=== The data ===
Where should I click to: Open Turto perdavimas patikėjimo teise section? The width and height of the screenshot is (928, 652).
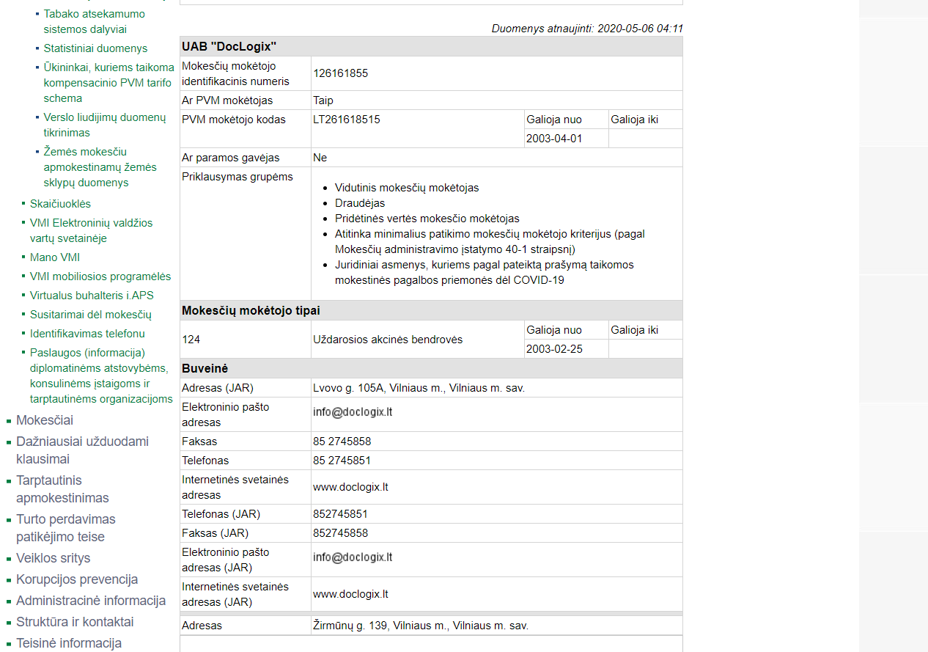[x=65, y=528]
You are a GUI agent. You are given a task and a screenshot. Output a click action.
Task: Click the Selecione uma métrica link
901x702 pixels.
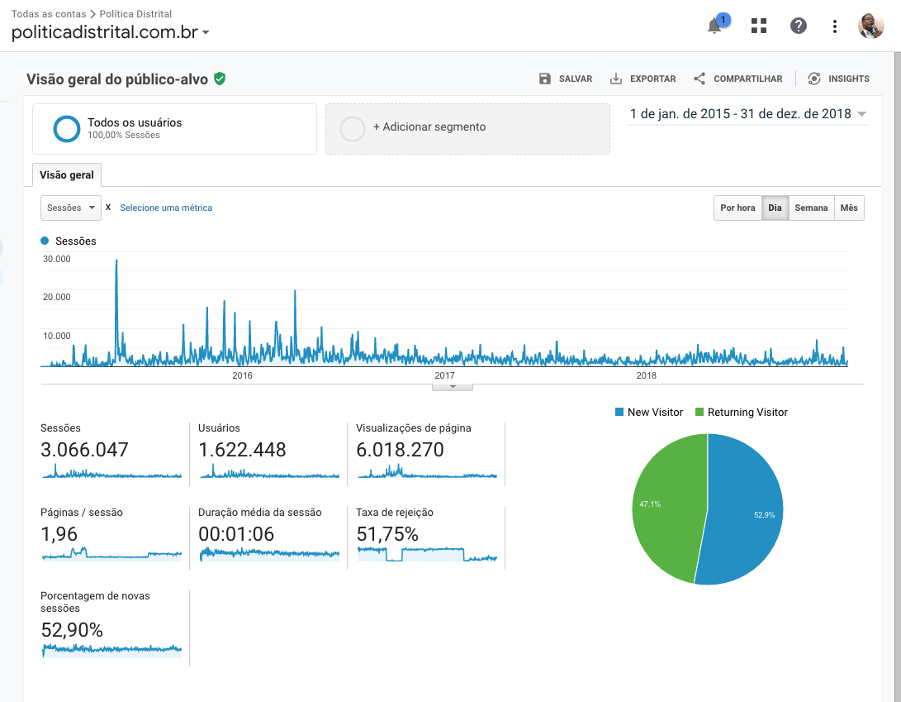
===
**What you are asked to do:** Pictures aside, retype all of the entries word for word.

**Task solution:**
Where should I click to: Open Turto perdavimas patikėjimo teise section? The width and height of the screenshot is (928, 652).
[x=65, y=528]
You are a GUI agent. You are given a task and a screenshot. Output a click action.
Task: Click the Selecione uma métrica link
901x702 pixels.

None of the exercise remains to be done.